What is being asked: Extract the lines below word for word, beginning at the line that contains "Task: Click the X Y coordinate input field" and stopping after the line that contains "tap(157, 56)".

Exercise materials:
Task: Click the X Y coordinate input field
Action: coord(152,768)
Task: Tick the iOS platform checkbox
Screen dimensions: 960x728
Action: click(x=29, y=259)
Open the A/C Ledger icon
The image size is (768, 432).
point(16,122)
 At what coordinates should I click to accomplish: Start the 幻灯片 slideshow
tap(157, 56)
* * *
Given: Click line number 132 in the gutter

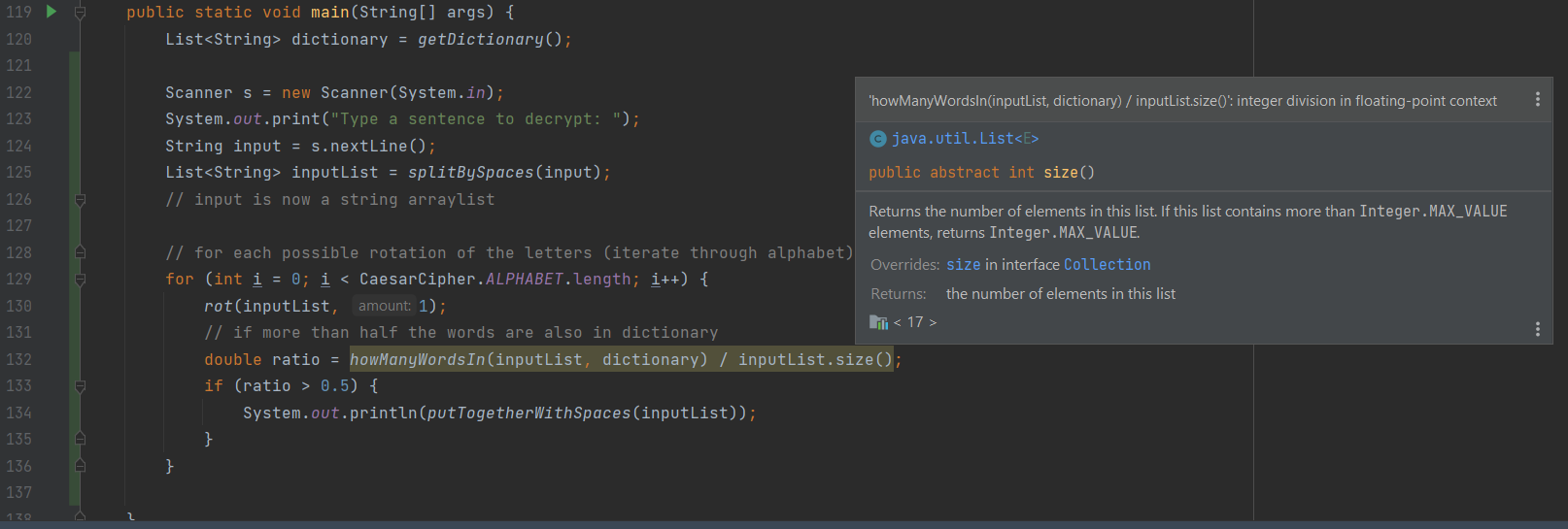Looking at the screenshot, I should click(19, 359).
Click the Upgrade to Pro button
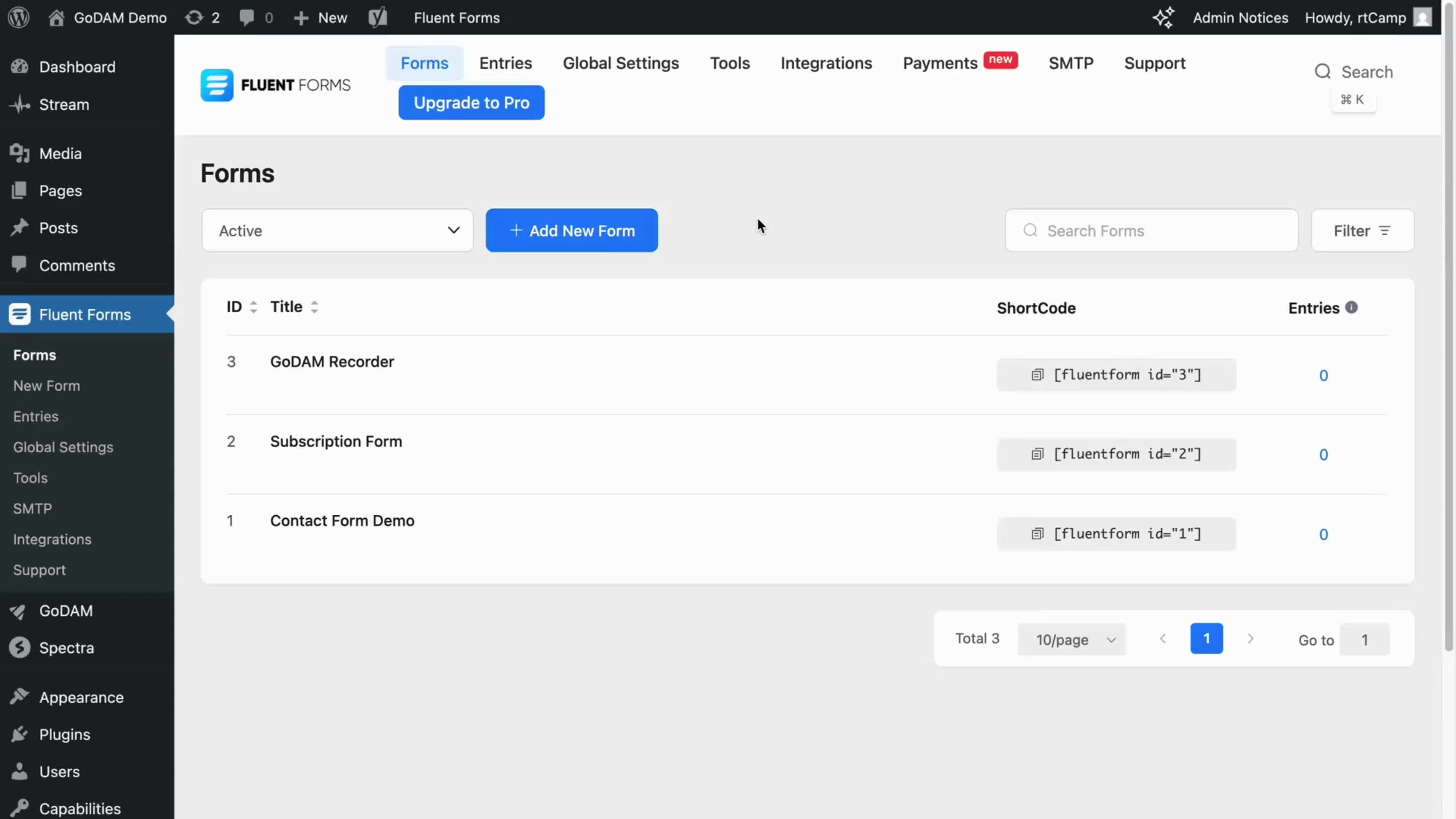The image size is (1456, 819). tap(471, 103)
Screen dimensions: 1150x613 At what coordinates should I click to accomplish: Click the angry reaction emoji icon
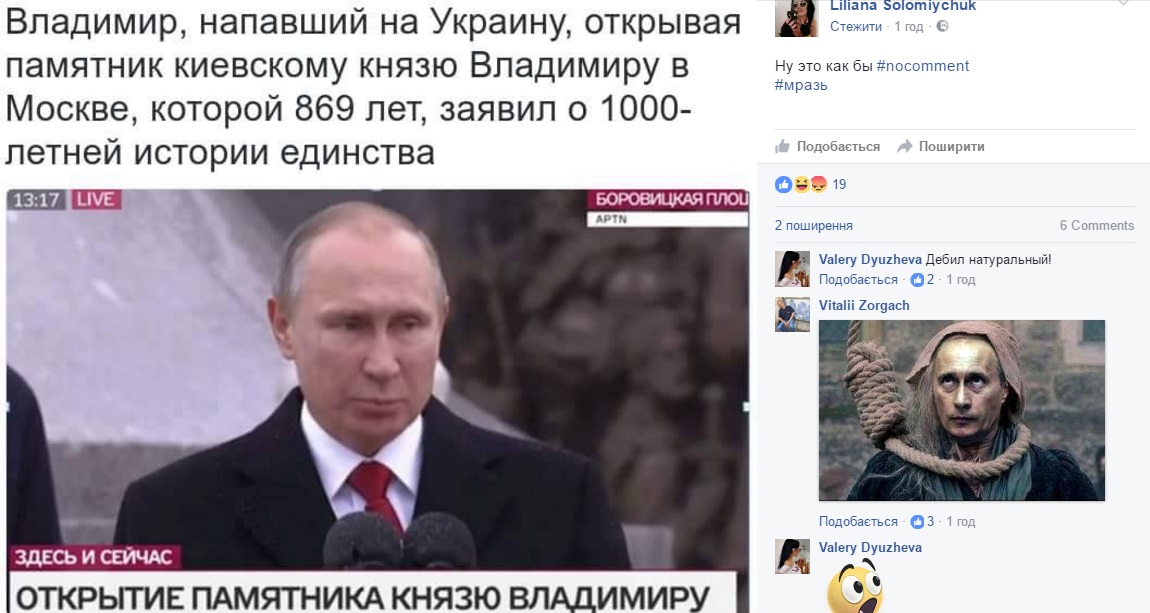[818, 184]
---
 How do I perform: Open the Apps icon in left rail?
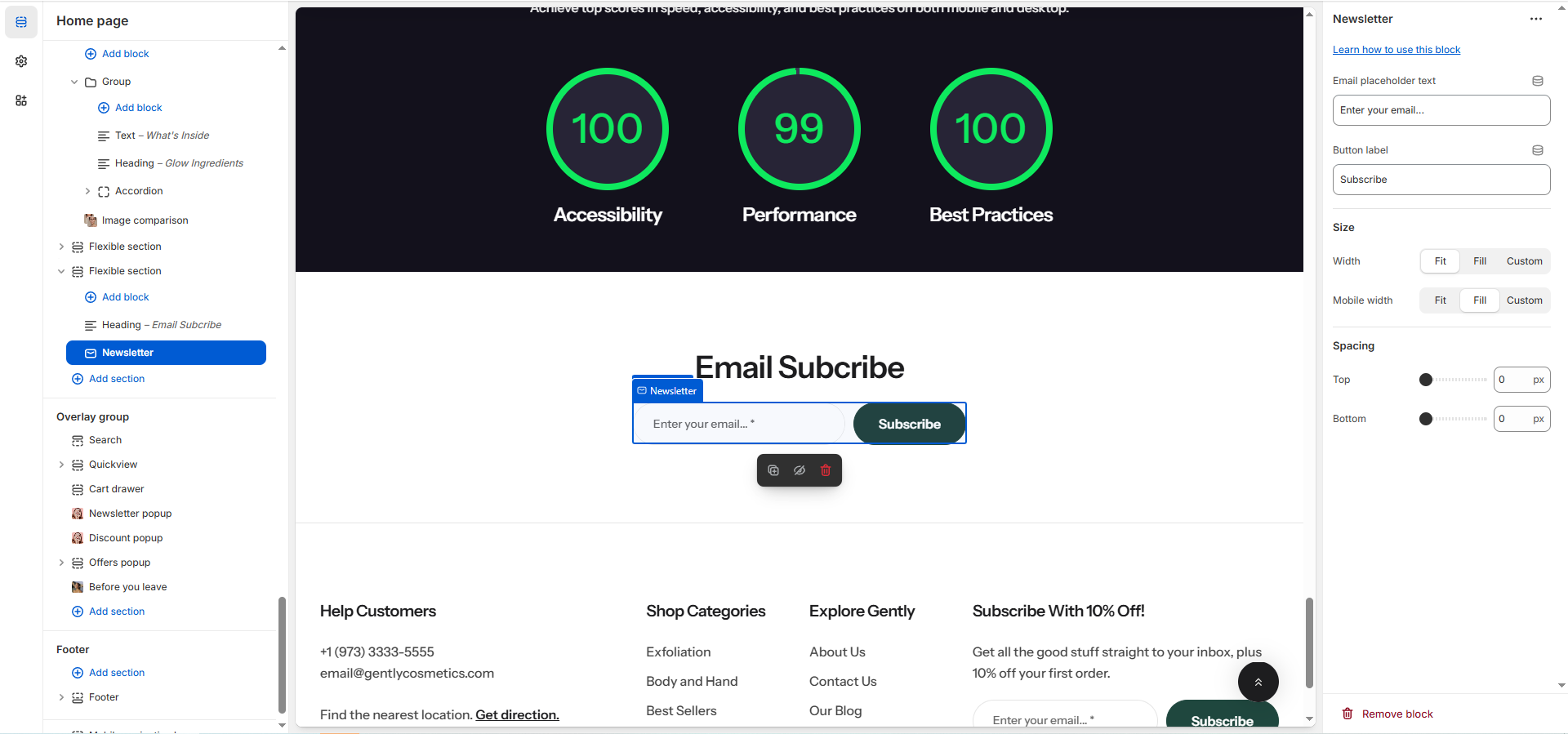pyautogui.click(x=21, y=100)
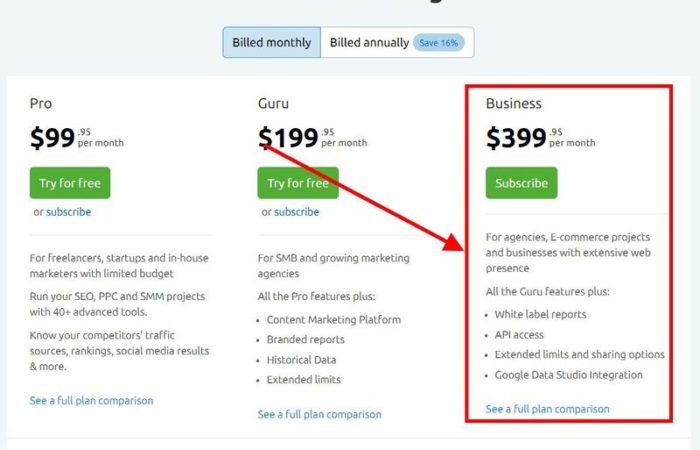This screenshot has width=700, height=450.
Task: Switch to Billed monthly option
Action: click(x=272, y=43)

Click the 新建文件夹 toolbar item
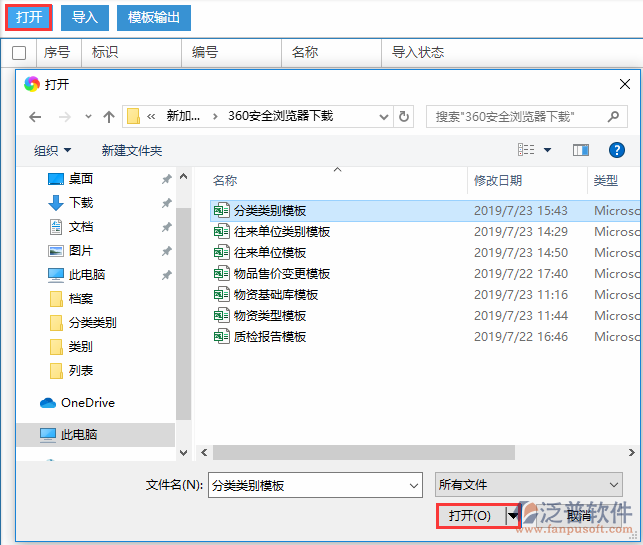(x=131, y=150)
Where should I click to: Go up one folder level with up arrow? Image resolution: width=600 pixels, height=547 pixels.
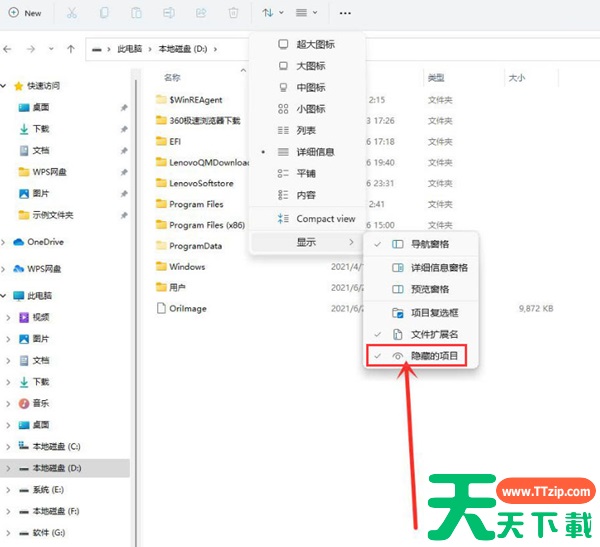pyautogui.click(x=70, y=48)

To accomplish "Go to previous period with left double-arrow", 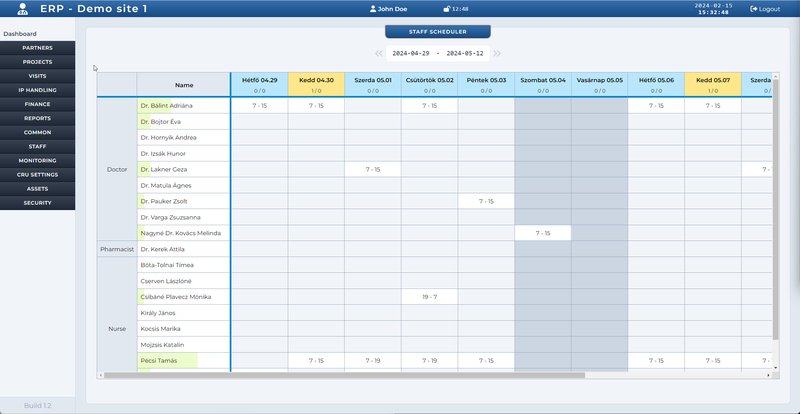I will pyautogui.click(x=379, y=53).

Full solution:
Task: Click the X Y coordinate input field
Action: coord(152,768)
Task: Tick the iOS platform checkbox
Screen dimensions: 960x728
Action: click(x=29, y=259)
Open the A/C Ledger icon
The image size is (768, 432).
point(16,122)
 At what coordinates should I click to accomplish: Start the 幻灯片 slideshow
tap(157, 56)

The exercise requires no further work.